The sights and sounds of that horrific day are unforgettable. We witnessed a nation coming together, first to aid the victims and then to begin our collective healing. Blood, sweat and tears were all literally given to that end. That was patriotism.
We observed the spread of tolerance toward those in our society who were the potential, and at times actual, targets of anger gone awry. A kind word of support to America's Muslims became commonplace, from the nation's leaders down to co-workers and neighbors. That was patriotism.
We watched as the resounding cry for justice for the victims was heard. A nation stood in solidarity as military action was taken against the perpetrators of that atrocious act. That was patriotism. Notwithstanding, some Americans favored a response by our government that did not involve further destruction and bloodshed. That, too, was patriotism.

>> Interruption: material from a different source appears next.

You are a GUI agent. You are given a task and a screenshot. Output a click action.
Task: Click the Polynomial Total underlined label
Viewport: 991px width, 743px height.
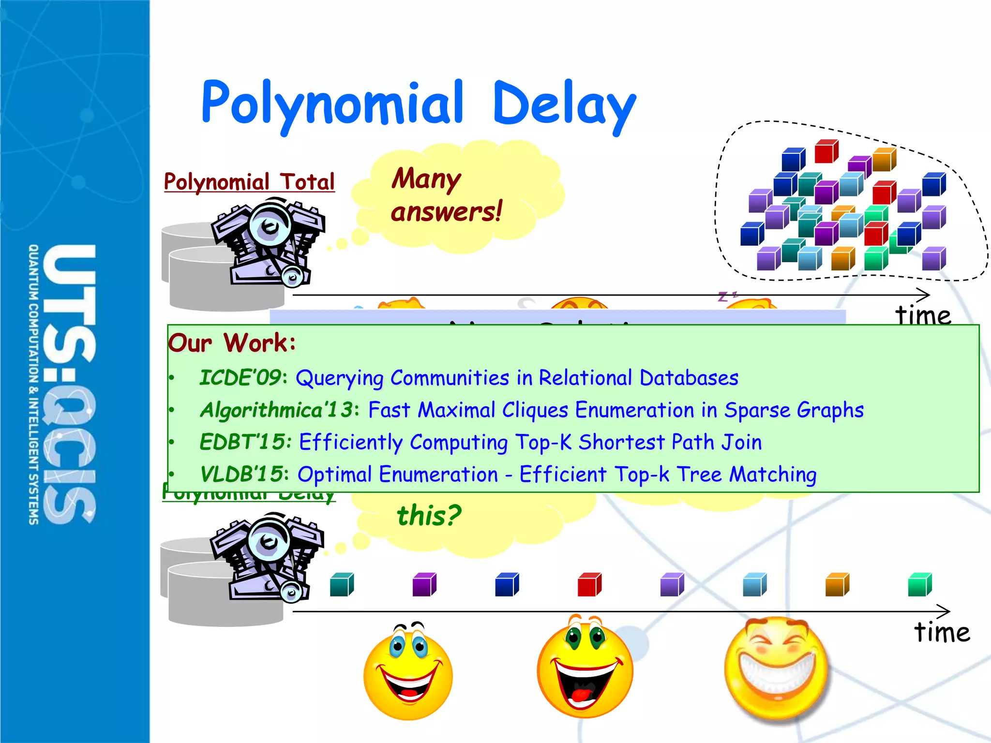tap(249, 182)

Somewhere along the course, however, those sentiments were hijacked by some in this country whose idea of patriotism is an intellectual cleansing of sorts.
When my father, University of South Florida professor Sami Al-Arian, was invited to speak on Fox's O'Reilly Factor, he was told it was to discuss the American-Muslim community's response to our national tragedy. What actually took place was the reairing of decades-old, groundless allegations -- what a federal judge had already thrown out of court. What Bill O'Reilly did was seize upon the public's heightened anxieties to debase and silence someone he disagreed with politically.
USF president Judy Genshaft followed suit when she moved to dismiss a tenured professor. While the whole country had collectively chanted that it would never bow to terror, Genshaft said that it was the subsequent death threats to the professor that prompted her actions.
Nevertheless, the ax of patriotism fell not on these threatmakers, but ironically enough, on one who had carried out his duty to his adopted homeland. My father, having always instilled in me the American values of freedom and equality, truth and justice, taught me to stand up for what is right, no matter how difficult it may seem. That is patriotism.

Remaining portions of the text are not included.